At some point last night I thought pissing in a bottle was an awesome idea when I woke up a little piss was actually in the bottle a lot was on my TV remote
He just knocked over the beer pong table... I haven't seen so much fail in one room since I watched "Mall Cop" with my grandma
I just spent all my babysitting money on red cups and beer.
People still let you watch their kids?
I just turned in a 4 page paper spelling absolute as "absolut" every single time. I'm an alcoholic
I still think it's messed up that you're naming your kids after all the guys you slept with in college
Hey so summary of last night. I threw up in a rain boot then tipped it over on my bed, did my laundry and passed the fuck out. I feel like I didn't see you.
take 2 Ambien then drink a Red Bull and watch Alice in Wonderland. Trust me.
Synchronized big wheels back flips off the second floor roof. Good idea or great idea?

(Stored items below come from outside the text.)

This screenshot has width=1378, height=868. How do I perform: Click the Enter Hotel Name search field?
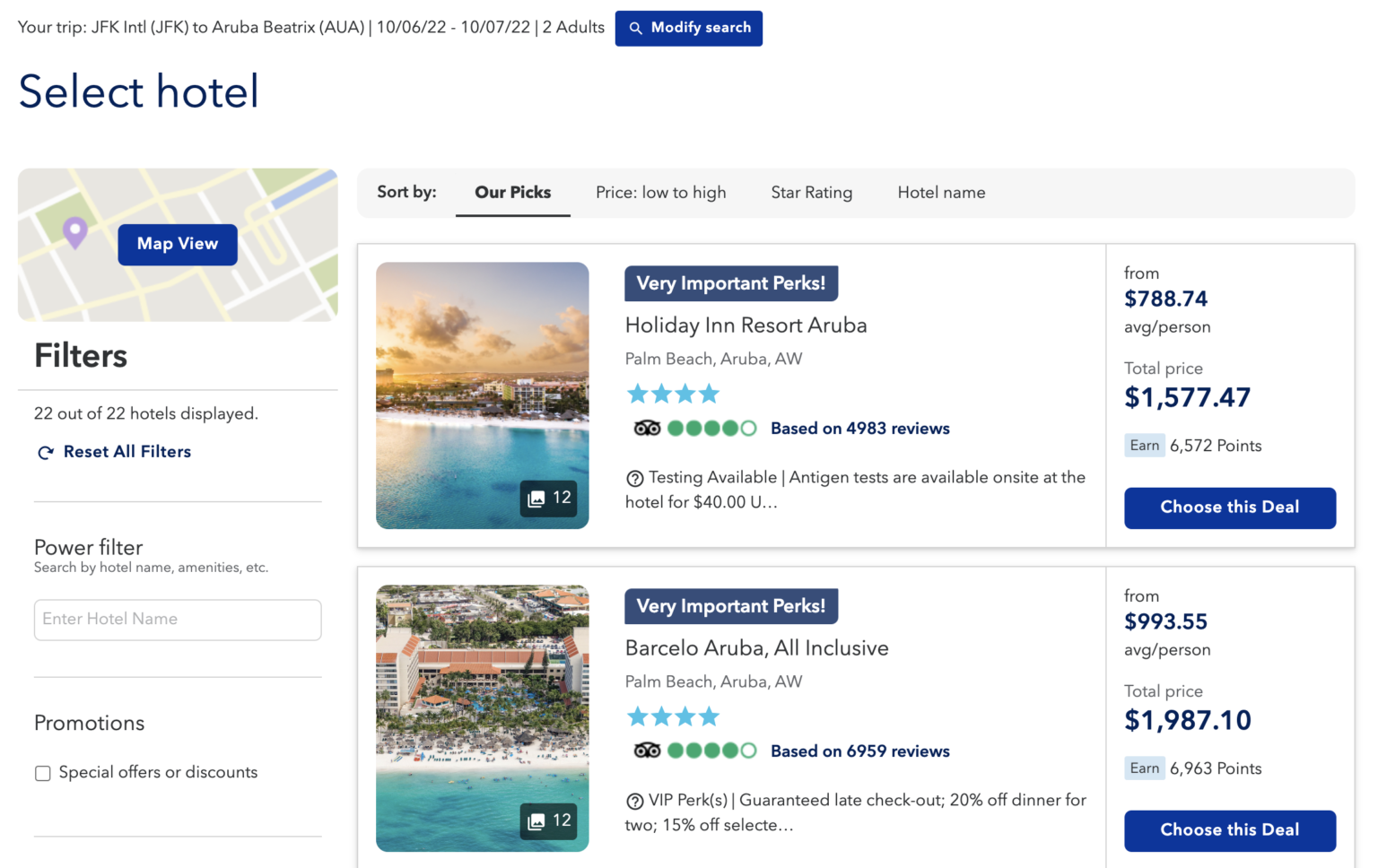[x=177, y=620]
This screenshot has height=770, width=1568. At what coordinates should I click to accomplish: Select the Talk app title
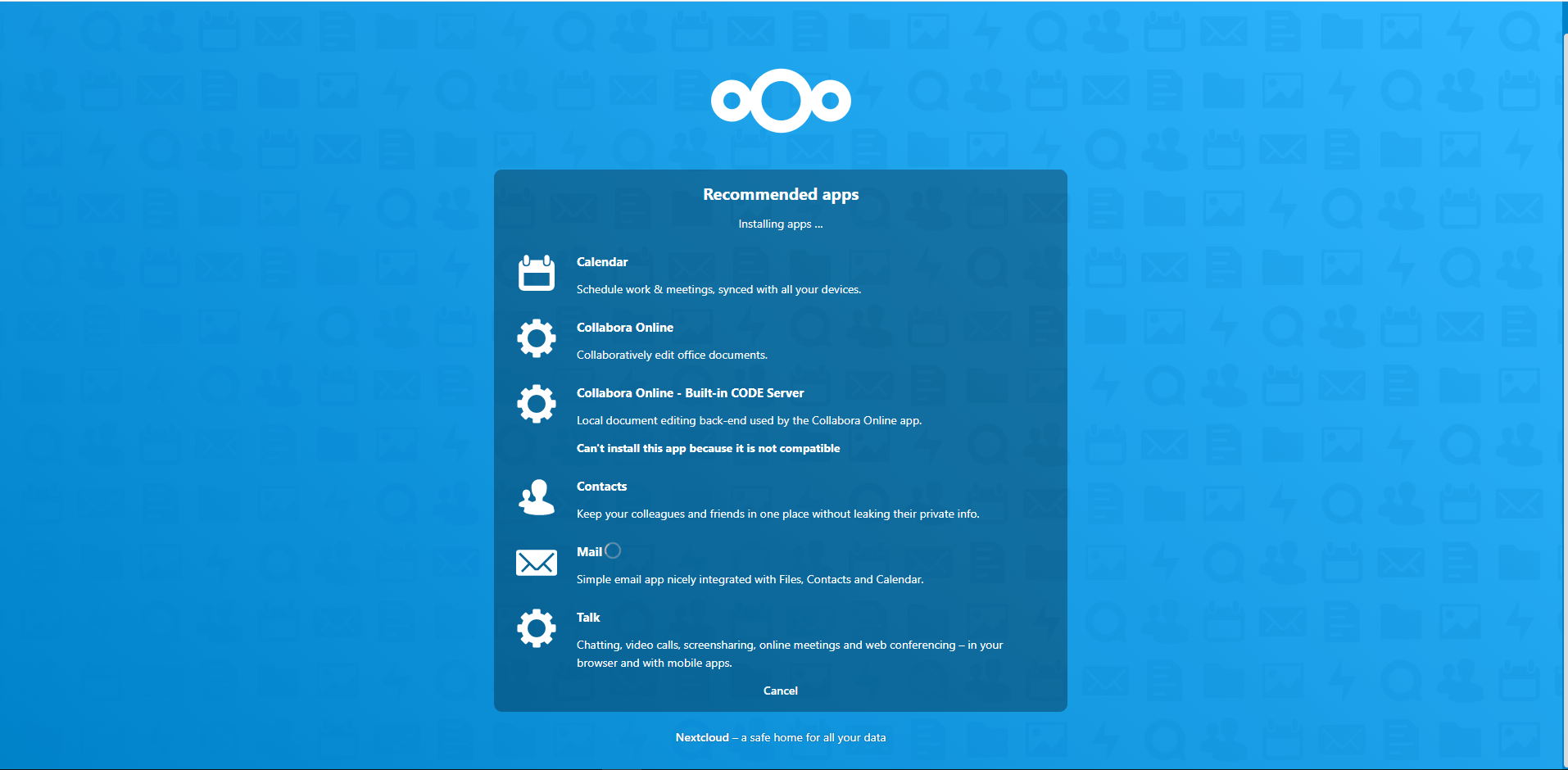588,618
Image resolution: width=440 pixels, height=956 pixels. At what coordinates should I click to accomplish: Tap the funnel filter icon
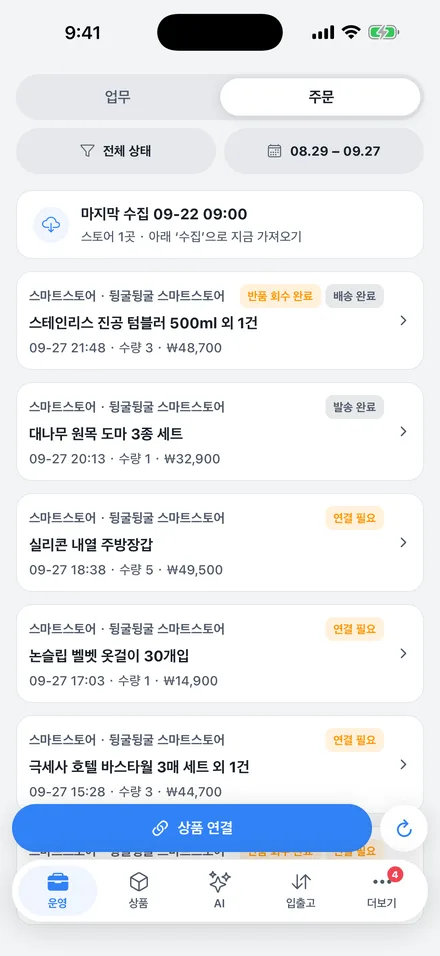pos(88,151)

I feel a five day drunk coming on.
him being a republican bothers me way more than his coke problem.
Goddamn you thin people LEAVE FOOD FOR THE BIGGER DRUNKARDS WHO NEED IT
I watched you fall asleep, sitting up, eating a cinnamon roll. You proceeded to wake up...smile at your cinnamon roll, ask it how it got into your hand and then began eating it again. You asked me if you were ridiculous last night, define ridiculous.
You stole a fry from a complete stranger. He wasn't happy. Then you said fuck it and stole the whole poutine and ran down the street while he stared in shock.
if i had known the extra weight would have gone to my tits, i would have started drinking years ago
You peed on a pole and declared to a cop that it was your pole and yelled at him to not even look at it, and then yelled at all of us for looking at it.